My goodness, Darrel Good, the Dean of Corn Accounting in my book, anyway, waxes almost florid in his comments about the latest WTF report from NASS.
While it should be expected that the market will not always correctly anticipate USDA estimates, the recent pattern of large and seemingly alternating direction of the surprises in the quarterly corn stocks estimates is problematic. One of the results is a pattern of feed and residual use of corn that varies considerably from quarter to quarter and from year to year. That pattern can make it difficult to anticipate future feed and residual use and can result in wide swings in projections of feed and residual use for the marketing year or estimates for the previous year in the case of the September 1 stocks estimate. A number of examples can be cited, but consider the most recent experience. The smaller than expected estimate of stocks for September 1, 2012 resulted in the estimate of feed and residual use for the 2011-12 marketing year being increased by 162 million bushels. The smaller than expected estimate of December 1 stocks resulted in the forecast of 2012-13 marketing year feed and residual use being increased by 300 million bushels in the February 2013 WASDE report. That forecast was increased by another 100 million bushels in a rare change in the March 2013 WASDE report. Presumably, the projection will be reduced sharply in the report to be released on April 10.Problematic? For those of us who have been reading Darrel for several hundred years, this is flaming rhetoric - with which I agree. My uneducated guess is we are reaching the outer bounds of human ability to massage raw data, and would be better off if fewer cooks flavored the statistical stew. Moving to purely objective results (raw numbers assembled by computer algorithms) would at least allow others the ability to begin to analyze from consistent errors, instead of an ever-changing human input based on who was in the room and held sway. You can't apply a correction factor to an obscure, inconstant calculation. Just a guess on my part.

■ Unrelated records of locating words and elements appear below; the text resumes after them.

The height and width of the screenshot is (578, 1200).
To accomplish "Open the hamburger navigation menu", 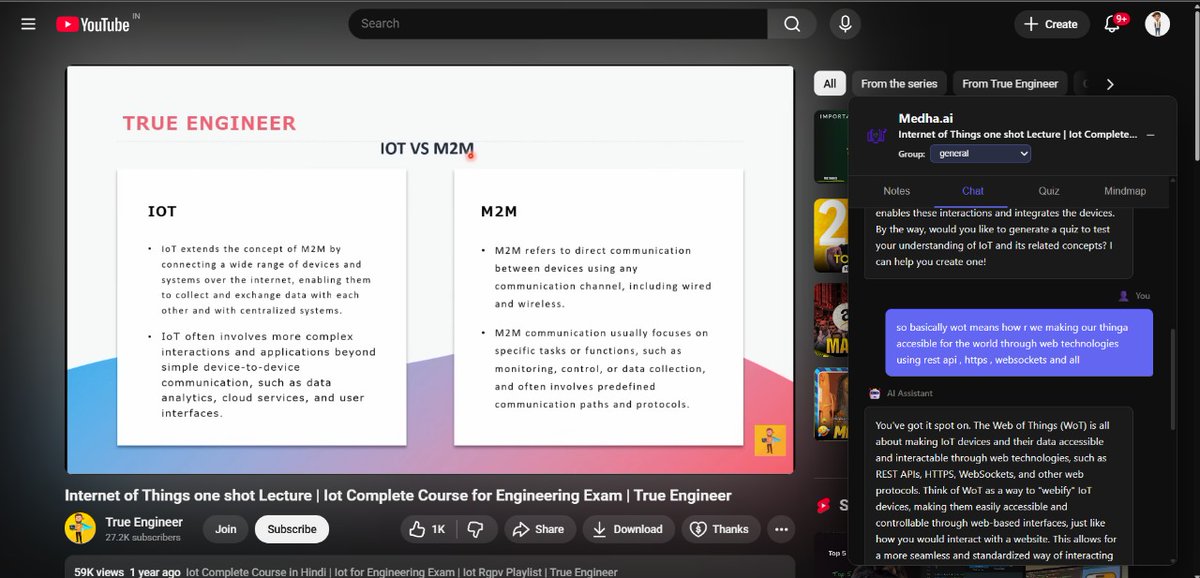I will coord(28,22).
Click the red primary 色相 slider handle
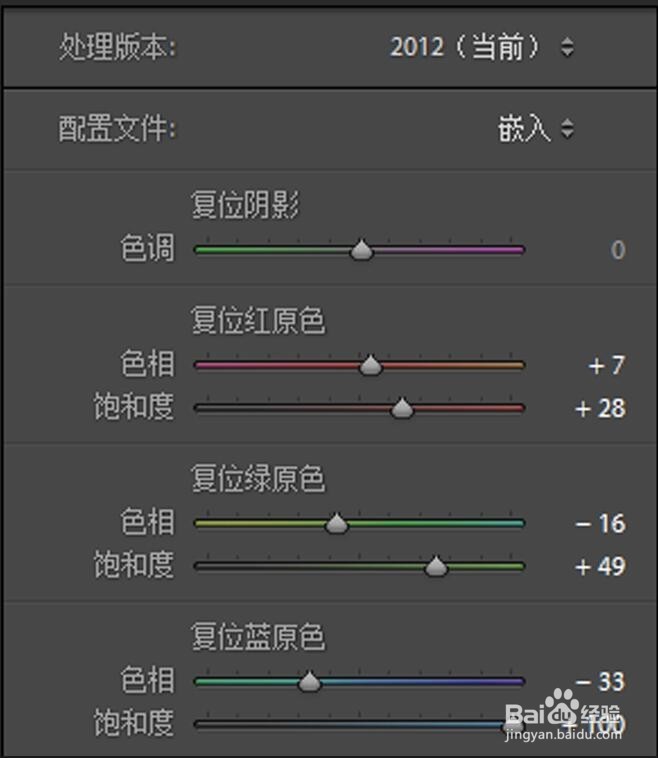The width and height of the screenshot is (658, 758). (371, 367)
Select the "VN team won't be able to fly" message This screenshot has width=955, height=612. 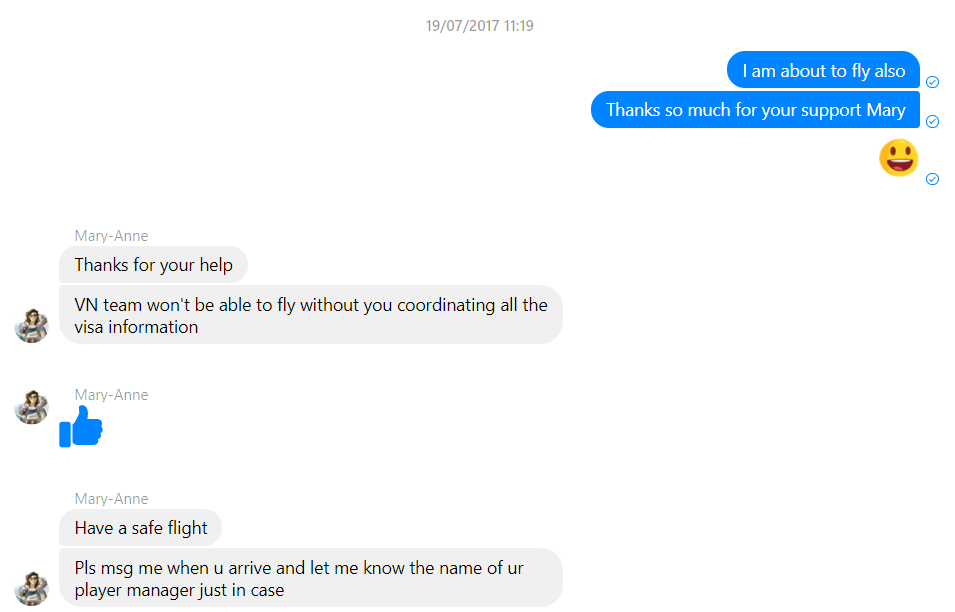pyautogui.click(x=311, y=315)
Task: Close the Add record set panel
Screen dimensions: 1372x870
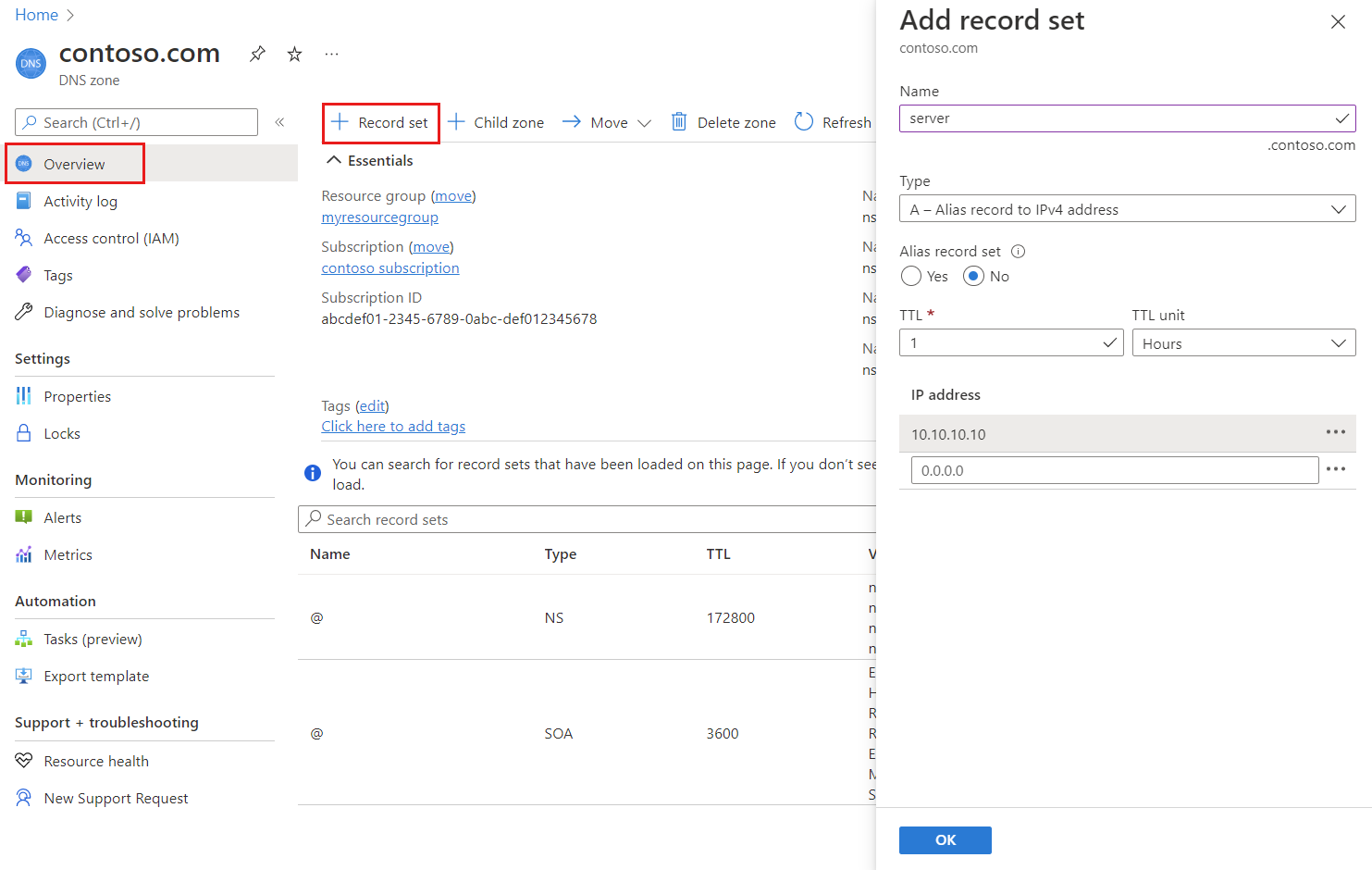Action: point(1337,22)
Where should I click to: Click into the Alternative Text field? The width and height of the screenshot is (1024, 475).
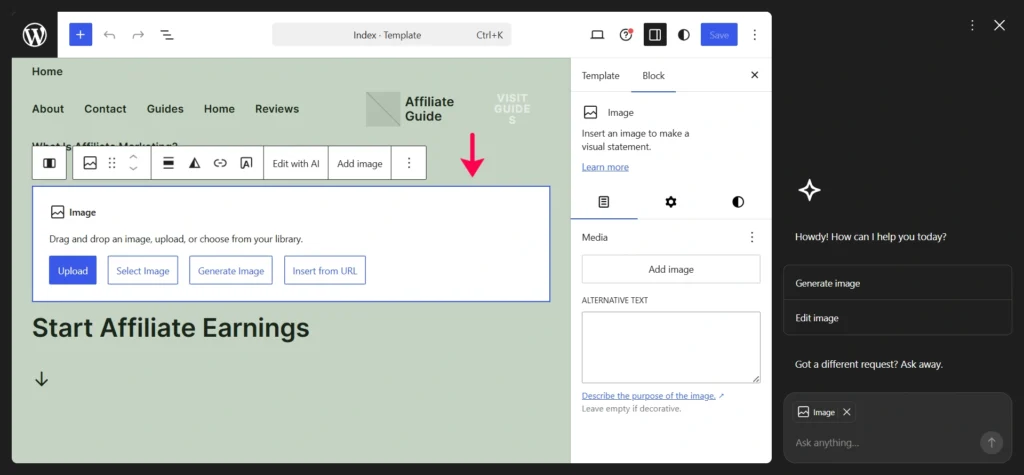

The difference between the USDA's March 2013 stocks estimate of 5.399 billion bushels released on March 28 and the average trade guess was about 370 million bushels, one of the largest differences in the past 30 years. Old crop corn futures declined by more than $0.80 per bushel in the initial reaction to the larger than expected estimate. The dilemma now, however, is what to expect for the June 1, 2013 stocks estimate. The implied rate of feed and residual use of corn in the first half, and particularly in the second quarter, of the 2012-13 marketing year is quite low. The slow rate of feed and residual use does not seem consistent with livestock numbers, a sharp reduction in the production of distiller's grains, and the implied negative feed and residual use of wheat during the same six month period. March 1 wheat stocks also exceeded market expectations by a large margin. Experiences over the past three years suggest that the June corn stocks estimate may "correct" for some of these apparent inconsistencies. If that turns out to be the case, the magnitude of the current price weakness may not be justified. Because the reasons for the sometimes large deviations between USDA estimates and market expectations are not obvious, the June estimate may or may not provide another surprise. [More exquisitely diplomatic prose worth reading] [My emphasis]
I don't want to beat a dead bureaucracy here, but my objections to NASS performance have been largely confined to speed (well, the lack thereof). I'm not close to being either objective or knowledgeable enough to opine about competence other than express my own astonishment at the confusing variance.
Speed may be the least of the problems, apparently.